Cold and laser therapy
Small, flat hemangiomas are usually treated with cryotherapy (cryotherapy). The Blutschwämmchen are thus iced. Prior to treatment, the affected area of the skin should be anesthetized with a local anesthetic patch. The same applies to a laser therapy. This can be used for very small sponges.
For larger or multiple hemangiomas, therapy with the drug propranolol is often preferred. Propranolol is a beta-blocker - a vasoconstrictor commonly used in cardiovascular diseases. It is not officially approved for hemangioma therapy, so it is used off-label because it has been discovered by chance that it works well against blood sponges.

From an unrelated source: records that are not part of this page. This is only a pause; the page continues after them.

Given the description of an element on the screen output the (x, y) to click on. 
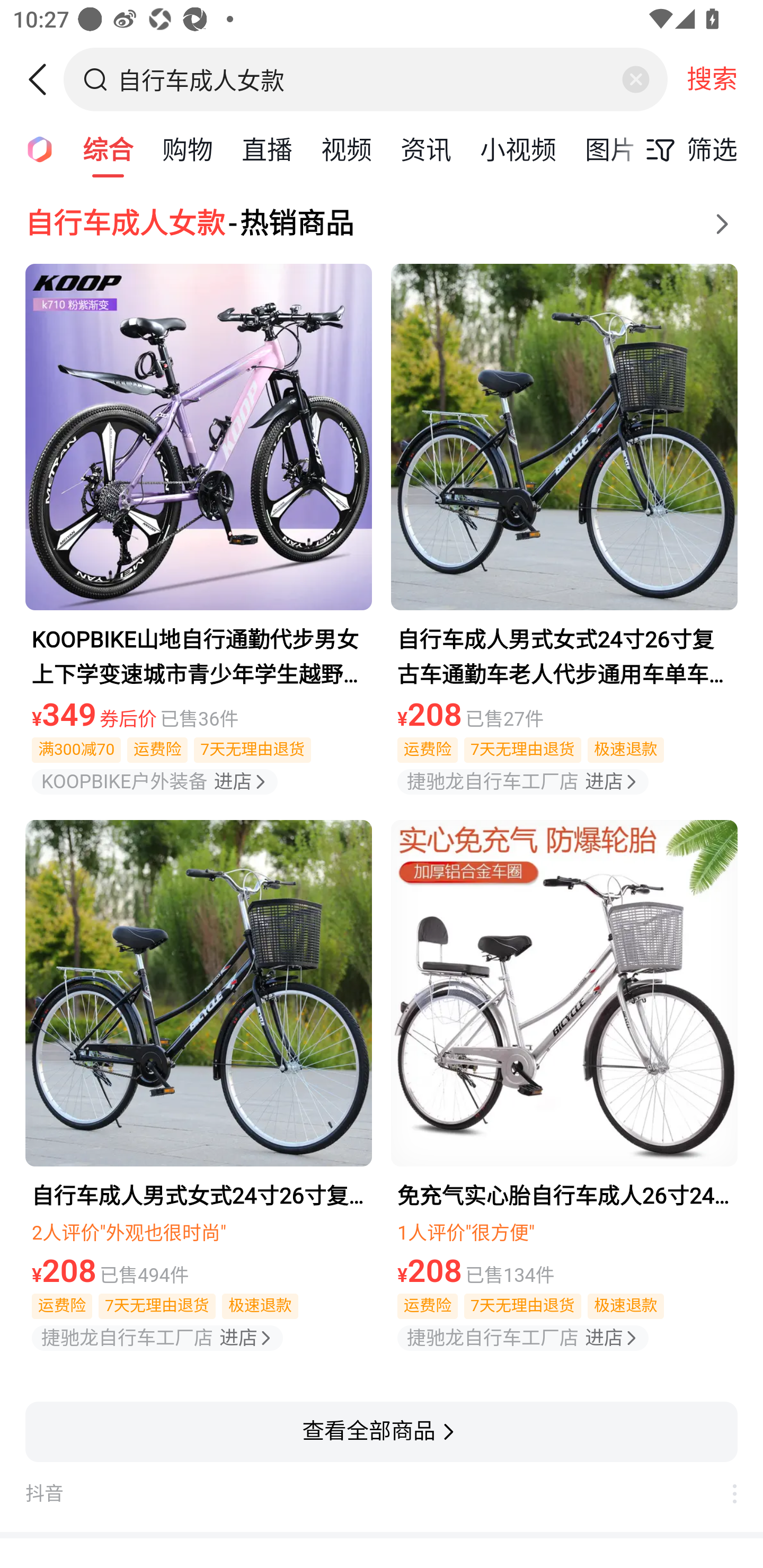
搜索框，自行车成人女款 (366, 79)
搜索 (711, 79)
返回 (44, 79)
清除 (635, 79)
购物 (187, 148)
直播 (266, 148)
视频 (346, 148)
资讯 (425, 148)
小视频 (517, 148)
图片 (610, 148)
筛选 (686, 149)
AI问答 (34, 148)
自行车成人女款 -热销商品 (381, 223)
查看全部商品 (381, 1431)
抖音 (368, 1493)
举报反馈 (724, 1493)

Propranolol should be given under hospital surveillance. The dose is initially very low and then slowly increased, otherwise cardiovascular disorders may occur. In addition, the patient's heart must be examined by electrocardiography (ECG) and cardiac ultrasound (echocardiography) before starting therapy. Thus, any heart disease can be detected, which speak against a therapy with propranolol.
In the past, blood sponges have also been treated with glucocorticoids (cortisone) or chemotherapeutics, but this is now considered obsolete.
An operation is indicated in case of a hemangioma, if after completion of the other therapies remains of the sponge remain or scars have arisen. If rapid functional growth of the sponge threatens acute functional restrictions, such as obstructed nasal breathing, surgery should also be performed.
Read more about the investigations
- ABCDE rule
Hemangioma: disease course and prognosis
The prognosis is good. Infantile hemangiomas usually regress on their own, between the end of the first year of life and the ninth year of life. Often, no residues are visible. In the case of very large sponges, on the other hand:
- pigment changes
- skin thinning
A congenital hemangioma remains more common than an infantile one. With the right therapy you can completely eliminate it.